- _Text segment_
My Little Television V2 () is a South Korean television program. The program is the second season of My Little Television. The raw live broadcasting of various channels would air via Twitch on Saturdays (KST) every two weeks, as well as via MBC on every Friday 21:50 (KST) starting March 29, 2019.

MBC announced that broadcast of the show on the TV channel would have its airtime changed to Mondays at 21:50 (KST) starting from October 21, 2019.

On January 2, 2020 MBC confirmed that the show would have its last live stream session on January 4, and the final episode on MBC would be aired on January 20.

Airtime

Cast

Former

Episodes

2019

 Live broadcast: March 15, 2019
 TV broadcast: March 29 & April 5, 2019
 The only live broadcast where the Control Room is seen; it will not be seen in subsequent live broadcasts

 Live broadcast: April 6, 2019
 TV broadcast: April 12 & 19, 2019

 Live broadcast: April 20, 2019
 TV broadcast: April 26 & May 3, 2019

 Live broadcast: May 4, 2019
 TV broadcast: May 10 & 17, 2019
 The number of broadcasting channels is reduced to four starting from this live broadcast.

 Live broadcast: May 18 & 19, 2019
 TV broadcast: May 24, 31 & June 7, 2019
 For this live broadcast, the four channels will be done in a relay.
 First overseas live broadcast in Seasons 1 & 2 combined

 Live broadcast: June 1, 2019
 TV broadcast: June 14 & 21, 2019

 Live broadcast: June 15, 2019
 TV broadcast: June 28 & July 5, 2019
 Song Ha-young (fromis 9) stood in for Ahn Yu-jin due to the latter attending IZ*ONE's Thailand concert.

 Live broadcast: June 29, 2019
 TV broadcast: July 12 & 19, 2019
 Song Ha-young (fromis 9) stood in for Ahn Yu-jin due to the latter attending IZ*ONE's Taiwan concert.
 This live broadcast is a Horror Special.

 Live broadcast: July 13, 2019
 TV broadcast: July 26 & August 2, 2019
 Song Ha-young (fromis 9) stood in for Ahn Yu-jin due to the latter attending IZ*ONE's Hong Kong concert.

 Live broadcast: July 27, 2019
 TV broadcast: August 9 & 16, 2019
 Song Ha-young (fromis 9) stood in for Ahn Yu-jin due to the latter attending IZ*ONE's Japan schedules.
 The entire house meant for all live broadcasts encountered a power outage, causing all live broadcasts to be cut off.

 Live broadcast: August 10, 2019
 TV broadcast: August 23 & 30, 2019
 Song Ha-young (fromis 9) stood in for Ahn Yu-jin due to the latter attending IZ*ONE's Japan schedules.
 This live broadcast is Vacance Special.

 Live broadcast: August 24, 2019
 TV broadcast: September 6 & 20, 2019
 Song Ha-young (fromis 9) stood in for Ahn Yu-jin due to the latter attending IZ*ONE's Japan schedules.

- _Directive 1_
Can you output the part of the My Little Television V2 text that begins at the words "Live broadcast: June 1, 2019" and stops after "IZ*ONE's Thailand concert.", copied exactly?
- _Directive 2_
Could you go on with the My Little Television V2 text from the point where it stops?
The listing is separate material, unrelated to the My Little Television V2 text.

- _Material shown_
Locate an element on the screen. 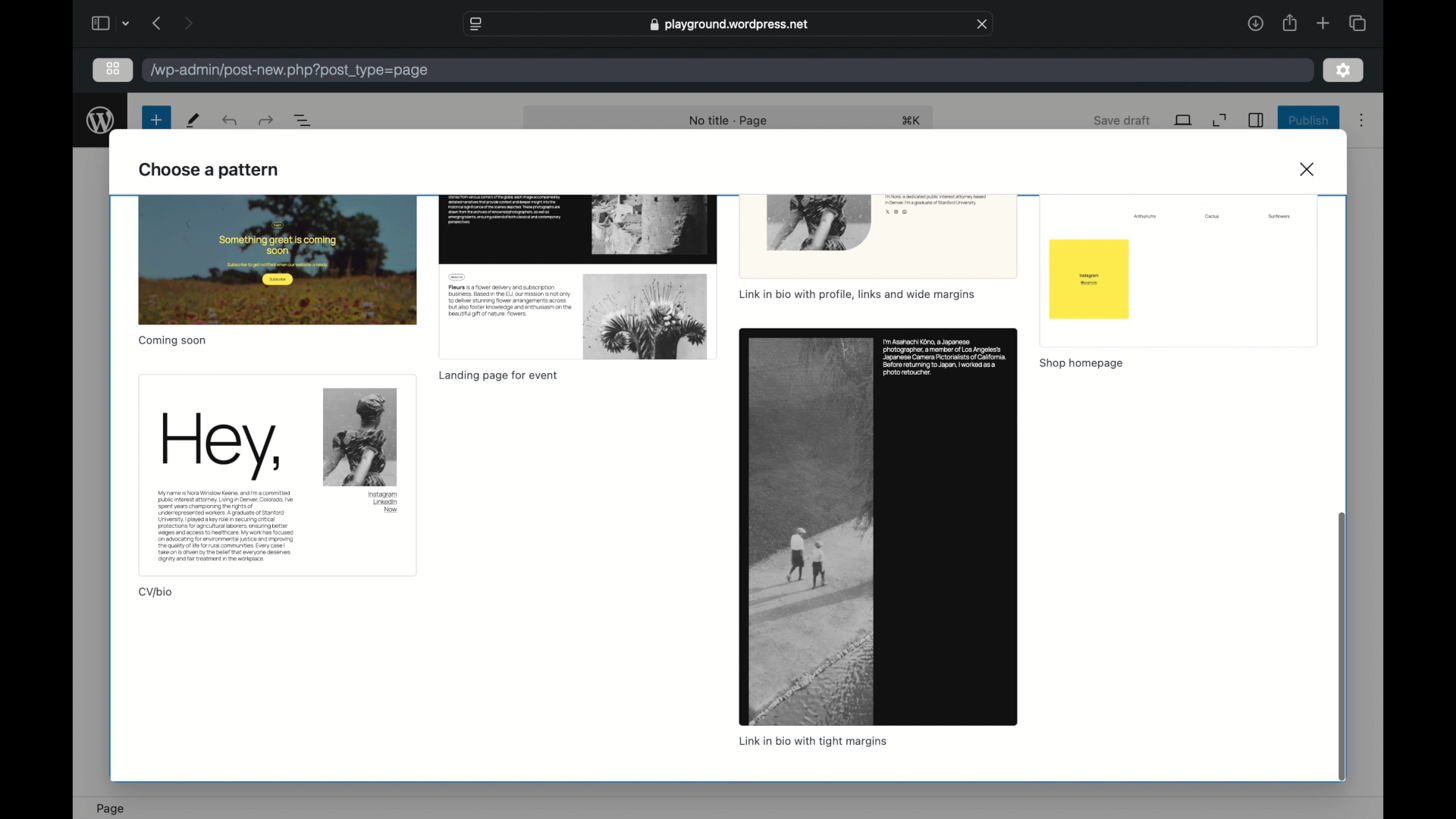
...
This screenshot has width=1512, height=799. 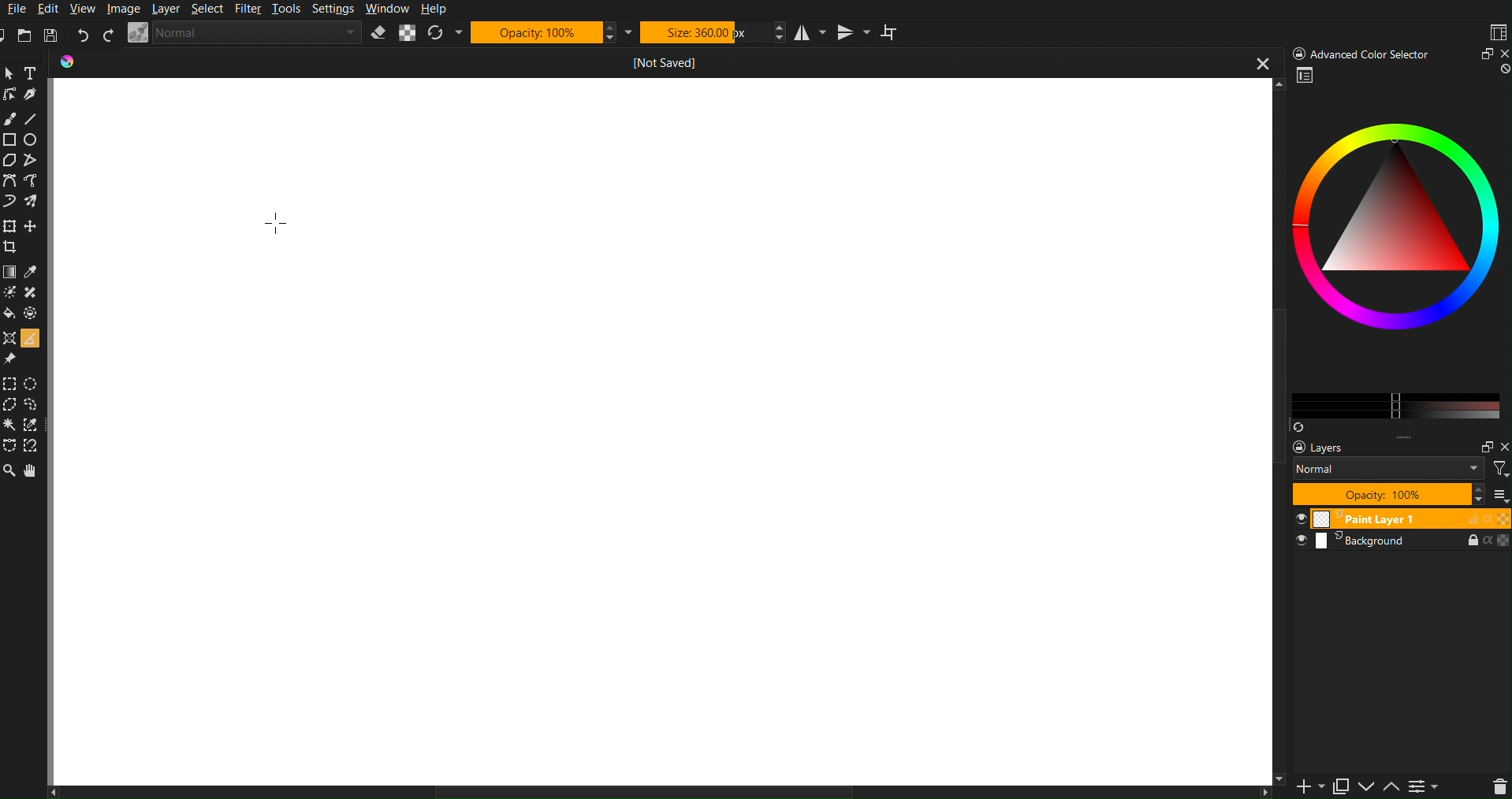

- _Reply 1_
Live broadcast: June 1, 2019
 TV broadcast: June 14 & 21, 2019

 Live broadcast: June 15, 2019
 TV broadcast: June 28 & July 5, 2019
 Song Ha-young (fromis 9) stood in for Ahn Yu-jin due to the latter attending IZ*ONE's Thailand concert.

- _Reply 2_
 No broadcast on September 13, 2019 due to Chuseok

 Live broadcast: September 21, 2019
 TV broadcast: September 27 & October 4, 2019

 Live broadcast: October 5, 2019
 TV broadcast: October 11 & 21, 2019
 Song Ha-young (fromis 9) stood in for Ahn Yu-jin due to the latter attending IZ*ONE's Japan schedules.
 This live broadcast is an Autumn Special; all 4 channels will do their live streams from outdoors.
 Kim Sohyi did her live stream from her restaurant, Kim Kocht, located in Vienna, Austria; her live stream began at 19:00 (KST) while the other 3 live streams began at 15:00 (KST).

 Live broadcast: October 19, 2019
 TV broadcast: October 28 & November 4, 2019
 Kim Jang-hoon did his live stream outdoors at Gangneung; his live stream began at 14:00 (KST) while the other 3 live streams began at 19:00 (KST).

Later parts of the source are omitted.